Earlier we had a problem where one test failing prevented the other
tests from running. Here unittest is running each test independently, so
if one fails, the rest will run, and will run just as if the earlier test
had succeeded.
So far, all of our tests have passed. What happens when they fail?
$ python -m unittest test_port2_broken
F..
============================================================
FAIL: test_buy_one_stock (test_port2_broken.PortfolioTest)

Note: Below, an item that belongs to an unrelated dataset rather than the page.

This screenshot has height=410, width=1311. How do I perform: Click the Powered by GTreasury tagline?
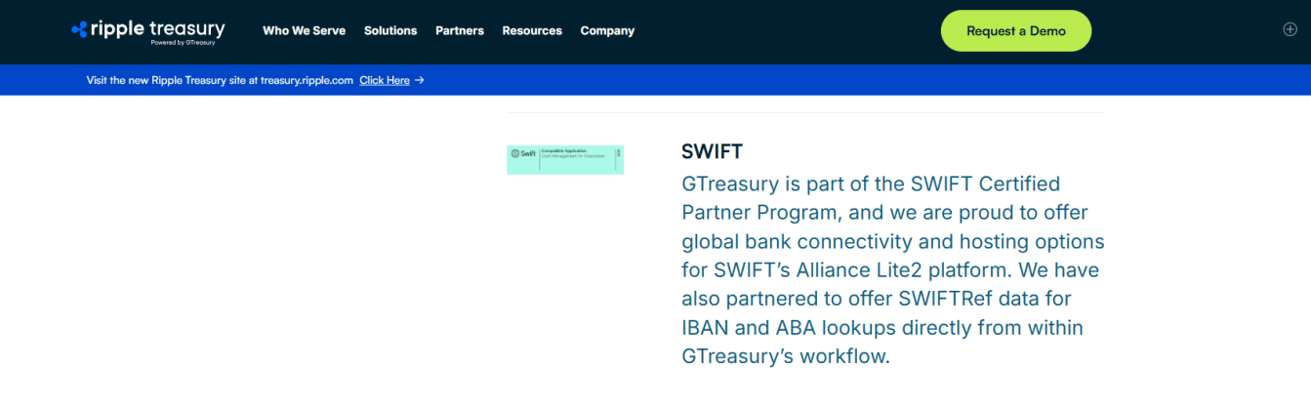[183, 43]
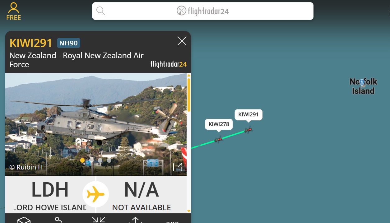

------------------------------------------------------------
Traceback (most recent call last):
File "test_port2_broken.py", line 14, in test_buy_one_stock
assert p.cost() == 17648.0
AssertionError
------------------------------------------------------------
Ran 3 tests in 0.000s
FAILED (failures=1)
The test runner prints a dot for every test that passes, and it prints
an "F" for each test failure, so here we see ".F." in the output. Then
for each test failure, it prints the name of the test, and the traceback
of the assertion failure.
This style of test output means that test successes are very quiet, just
a single dot. When a test fails, it stands out, and you can focus on them.
Remember: when your tests pass, you don't have to do anything, you can go
on with other work, so passing tests, while a good thing, should not cause
a lot of noise. It's the failing tests we need to think about.

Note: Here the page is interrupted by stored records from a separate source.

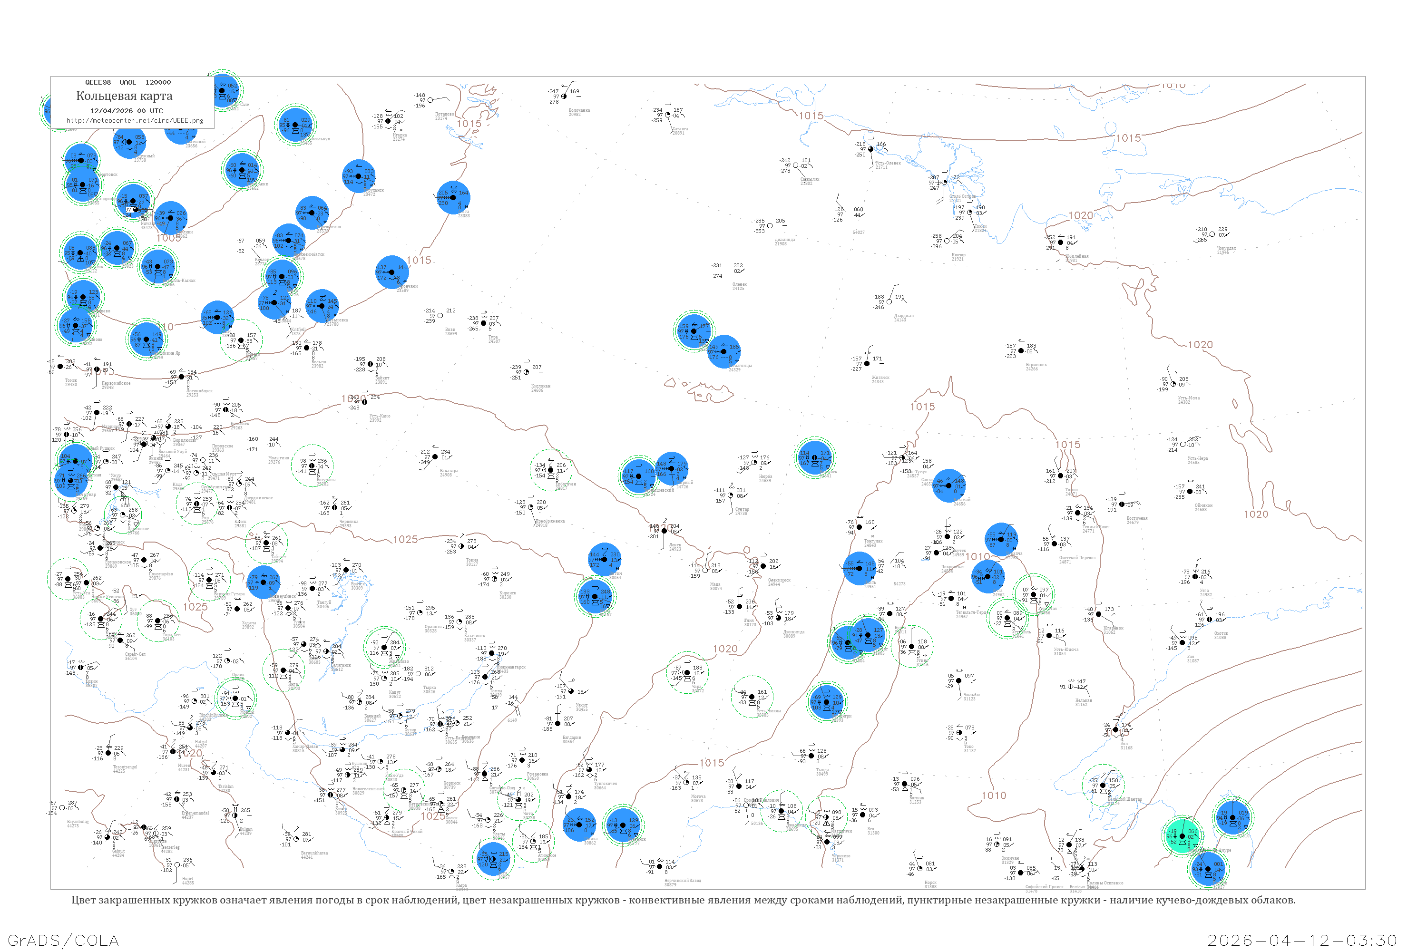Image resolution: width=1427 pixels, height=951 pixels.
Task: Select the Suntar station plot
Action: [x=730, y=496]
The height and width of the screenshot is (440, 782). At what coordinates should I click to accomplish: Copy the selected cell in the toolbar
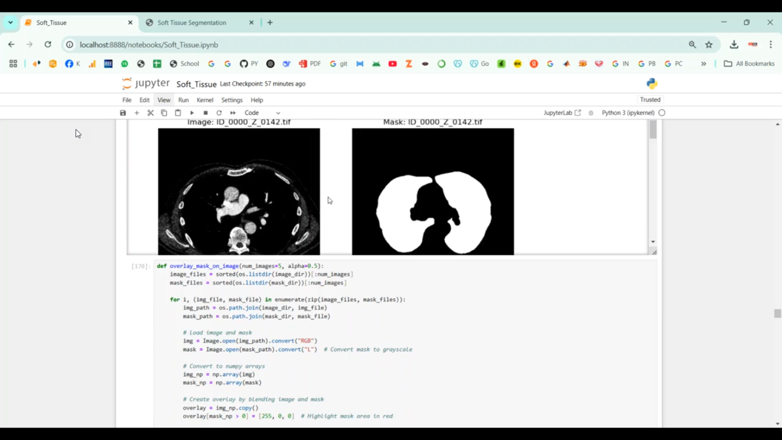164,113
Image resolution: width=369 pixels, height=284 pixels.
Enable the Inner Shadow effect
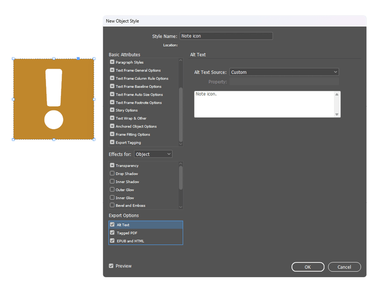click(x=112, y=182)
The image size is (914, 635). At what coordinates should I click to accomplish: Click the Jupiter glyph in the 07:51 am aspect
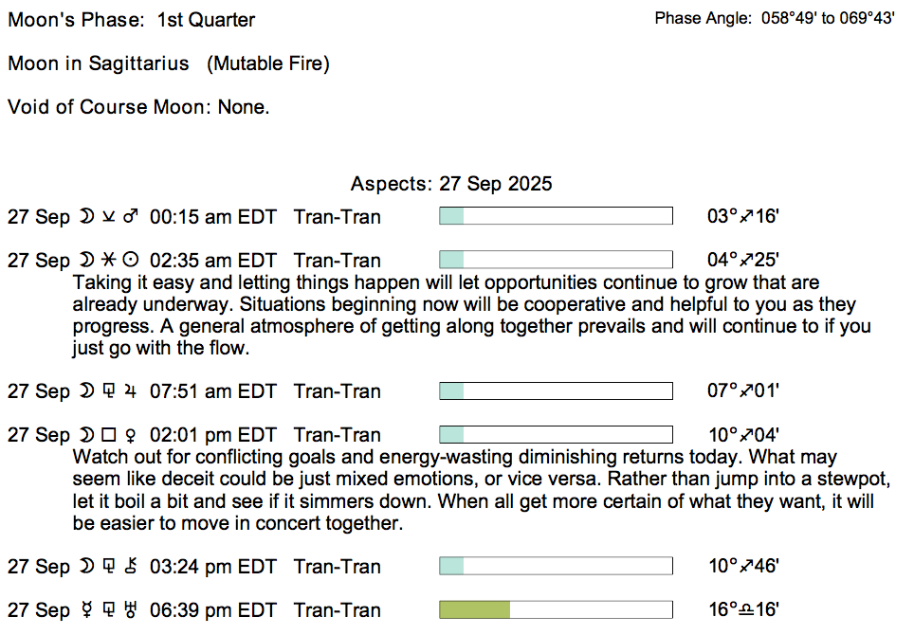point(132,391)
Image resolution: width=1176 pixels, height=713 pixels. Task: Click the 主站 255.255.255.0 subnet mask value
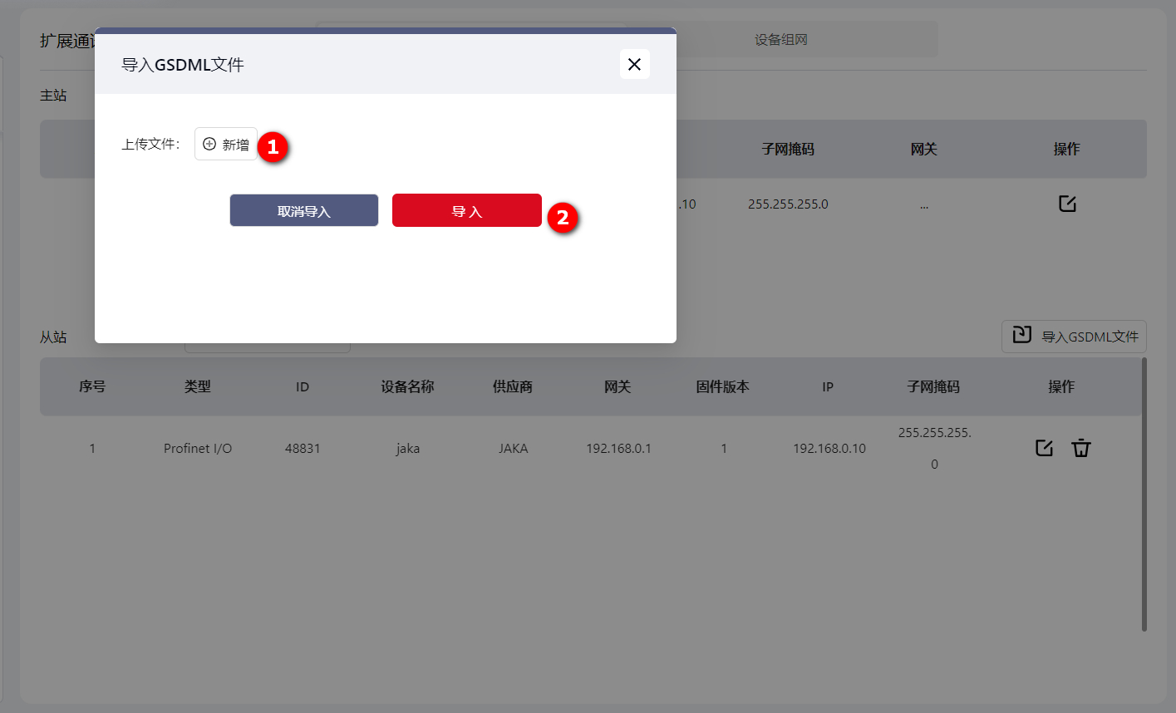coord(788,204)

It's great that the traceback shows what assertion failed, but notice
that it doesn't tell us what bad value was returned. We can see that we
expected it to be 17648.0, but we don't know what the actual value was.
One of the reasons to derive your test classes from unittest.TestCase
is that it provides you with specialized assertion methods. Here we
rewrite our assertion using one of those methods:
def test_buy_one_stock(self):
p = Portfolio()
p.buy("IBM", 100, 176.48)
self.assertEqual(p.cost(), 17648.0)
In this test, we've used self.assertEqual instead of the built-in
assert statement. The benefit of the method is that it can print both the
actual and expected values if the test fails.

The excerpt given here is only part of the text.